FEPS: A Sensory Substitution System for the Blind to Perceive Facial Expressions
Md. Iftekhar Tanveer, A.S.M. Iftekhar Anam, A.K.M Mahbubur Rahman, Sreya Ghosh, Mohammed Yeasin · 2012 · Proceedings of the 14th International ACM SIGACCESS Conference on Computers and Accessibility (ASSETS 2012) · doi:10.1145/2384916.2384956
Summary
This demonstration paper presents FEPS (Facial Expression Perception through Sound), a visual-to-auditory sensory substitution system that enables blind individuals to perceive their conversation partner's facial expressions through sound. The inability to perceive facial expressions is a significant barrier for visually impaired people in social settings, since over 80% of communication is carried through non-verbal channels. The system uses a cellphone worn around the neck that captures video of the interlocutor's face and transmits frames to a server for analysis. The server performs face tracking, extracting landmark points to calculate four key facial features: eyebrow height (BrowH), eye openness (EyeO), lip height (LipH), and lip corner distance (LipCD). These features capture movements of the eyelids, eyebrows, lips, and mouth. Each facial feature is then mapped to a distinct auditory feedback — the sonification approach converts the detected facial movements into sounds that the blind user hears through the phone. The entire processing pipeline takes approximately 500 milliseconds with stable network connectivity.
Key findings
FEPS makes a critical design decision that distinguishes it from earlier systems like iFeeling and Team F.A.C.E.: it sonifies facial movements directly rather than attempting to infer and communicate emotions. The authors argue this is superior for three reasons: (1) expression-to-emotion mapping varies across cultures, introducing bias; (2) the multitude of possible emotions derivable from limited facial movements means that providing feedback on only a subset of inferred emotions under-utilizes the system's potential; and (3) building a robust natural emotion prediction system is extremely difficult due to lack of ground truth data. By providing direct feedback on facial muscle movements rather than interpreted emotions, FEPS gives users richer, less biased information and lets them draw their own conclusions about the person's emotional state. The system's usability was validated through a user study that confirmed blind users' ability to understand facial expressions through the auditory feedback. The design builds on the finding that focused sensory substitution devices (extracting specific information) are more commercially successful and usable than systems attempting to map the entire visual field.
Relevance
This paper addresses a profoundly important but often overlooked aspect of accessibility: enabling blind people to access the non-verbal social cues that sighted people take for granted.

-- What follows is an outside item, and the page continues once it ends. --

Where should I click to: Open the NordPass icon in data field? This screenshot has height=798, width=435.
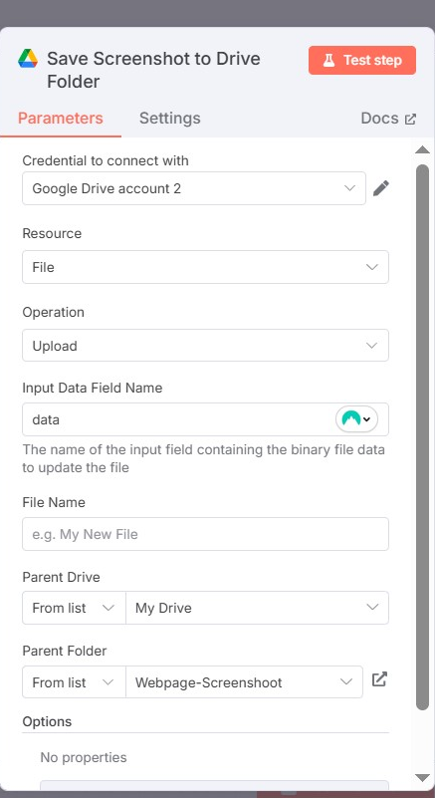point(356,419)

Most accessibility research focuses on navigation, reading, or task completion, but social communication and emotional connection are equally vital to quality of life. For accessibility practitioners, the design philosophy of conveying raw perceptual data rather than interpreted meanings is instructive — it respects user autonomy by letting individuals form their own judgments rather than relying on potentially biased algorithmic interpretations. The mobile-based architecture (phone camera + server processing) anticipated the modern paradigm of smartphone-based assistive technology. As facial recognition and expression analysis have advanced significantly since 2012, the core concept of sonifying facial movements for blind users remains relevant and increasingly feasible for real-time mobile applications.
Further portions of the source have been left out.